Extrait du texte
Elles sont acceptées dans la famille mais subissent les pires humiliations de la part des siens. Autant dire que la fille est tout simplement rejetée par toute une société, sans soutien ni protection. Pire, en plus du rejet de leurs proches, certaines subissent le refus de paternité de l’auteur de leur grossesse. Ceci fait que certaines femmes sont tentées d’avorter au péril de leur vie ou de leur liberté. D’autres cherchent à dissimuler la grossesse pour ensuite se débarrasser de leur enfant en le délaissant ou le tuant à la naissance. Outre le risque de mourir en couche, l’accouchement se fait souvent sans assistance, beaucoup de femmes finissent en prison pour infanticide qui, selon un rapport de 2012, représentait 29% des affaires jugées en criminelle.

A défaut, c’est l’avortement qui également est réprimé par la loi et la religion. ‘’Sera punie d'un emprisonnement de six mois à deux ans et d'une amende de 20 000 à 100 000 francs, la femme qui se sera procurée l'avortement à elle-même ou aura tenté de se le procurer, ou qui aura consenti à faire usage des moyens à elle indiqués ou administrés à cet effet’’, dispose l’article 305 du Code pénal. Ces prohibitions font que l’avortement se fait clandestinement. Mais dans des conditions périlleuses, surtout pour les femmes issues des couches défavorisées. Et lorsqu’elles sauvent leur vie, c’est pour se retrouver en prison. Quelques rares fois avec l’homme pour avoir contribué à l’avortement par la fourniture de moyens. C’est la raison pour laquelle, des organisations de défense des droits des femmes plaident pour l’avortement médicalisé, afin de sauver la vie des femmes et leur éviter la prison, lorsque la grossesse résulte d’un viol ou d’un inceste.

Objectif
Pourriez-vous prolonger l'extrait sur les grossesses non désirées et l'avortement, en reprenant juste après sa dernière phrase ? Les entrées ne sont pas utiles ici.

Entrées enregistrées du jeu de données

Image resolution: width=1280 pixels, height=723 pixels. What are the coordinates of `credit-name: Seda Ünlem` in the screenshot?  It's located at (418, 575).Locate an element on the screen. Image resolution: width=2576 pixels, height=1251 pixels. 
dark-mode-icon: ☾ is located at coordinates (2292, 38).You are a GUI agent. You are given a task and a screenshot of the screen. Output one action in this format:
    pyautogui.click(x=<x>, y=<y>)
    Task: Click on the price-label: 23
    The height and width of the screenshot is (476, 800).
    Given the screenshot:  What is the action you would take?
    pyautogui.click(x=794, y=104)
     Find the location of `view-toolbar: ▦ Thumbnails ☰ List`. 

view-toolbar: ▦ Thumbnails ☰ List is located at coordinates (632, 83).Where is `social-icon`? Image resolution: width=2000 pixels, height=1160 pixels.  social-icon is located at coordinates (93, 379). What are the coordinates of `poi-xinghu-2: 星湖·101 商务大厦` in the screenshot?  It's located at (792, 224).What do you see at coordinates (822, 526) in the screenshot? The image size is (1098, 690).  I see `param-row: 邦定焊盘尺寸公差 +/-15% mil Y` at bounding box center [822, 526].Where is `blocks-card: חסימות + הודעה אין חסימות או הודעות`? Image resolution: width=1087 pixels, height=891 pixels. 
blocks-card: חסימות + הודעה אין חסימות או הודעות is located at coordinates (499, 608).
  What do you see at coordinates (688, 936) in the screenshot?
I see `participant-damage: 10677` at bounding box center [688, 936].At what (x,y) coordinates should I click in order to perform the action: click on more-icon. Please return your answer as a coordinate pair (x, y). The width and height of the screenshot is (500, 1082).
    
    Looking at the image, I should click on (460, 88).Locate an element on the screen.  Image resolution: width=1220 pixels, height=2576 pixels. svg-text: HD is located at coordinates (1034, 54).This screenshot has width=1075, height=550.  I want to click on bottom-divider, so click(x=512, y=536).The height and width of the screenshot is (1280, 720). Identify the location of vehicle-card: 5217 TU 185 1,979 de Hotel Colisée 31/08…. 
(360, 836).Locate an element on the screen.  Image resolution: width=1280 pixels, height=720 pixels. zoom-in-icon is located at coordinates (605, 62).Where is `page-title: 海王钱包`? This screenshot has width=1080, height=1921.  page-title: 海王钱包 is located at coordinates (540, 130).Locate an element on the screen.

Zone de réponse
Lors d’une rencontre, Fatou Kiné Camara, ex-présidente de l’Association des juristes sénégalaises, soulignait que ‘’l’avortement est une pandémie silencieuse car il tue chaque année 47 000 femmes dans le monde’’. Comme tous les fléaux, l’Afrique paie le plus lourd tribut car 68% de ces victimes vivent en Afrique subsaharienne, puisque les avortements sont faits dans des conditions sanitaires très mauvaises. ‘’Celles qui ne meurent pas souffrent de handicap très lourd dont les fistules, soit 5 millions de femmes’’, disait-elle. D’après un rapport de l’Agence américaine ‘‘Guttmacher Institute’’ publié en avril 2015, 51 500 avortements ont été provoqués en 2012 au Sénégal, soit un taux de 17 avortements pour 1 000 femmes âgées de 15 à 44 ans.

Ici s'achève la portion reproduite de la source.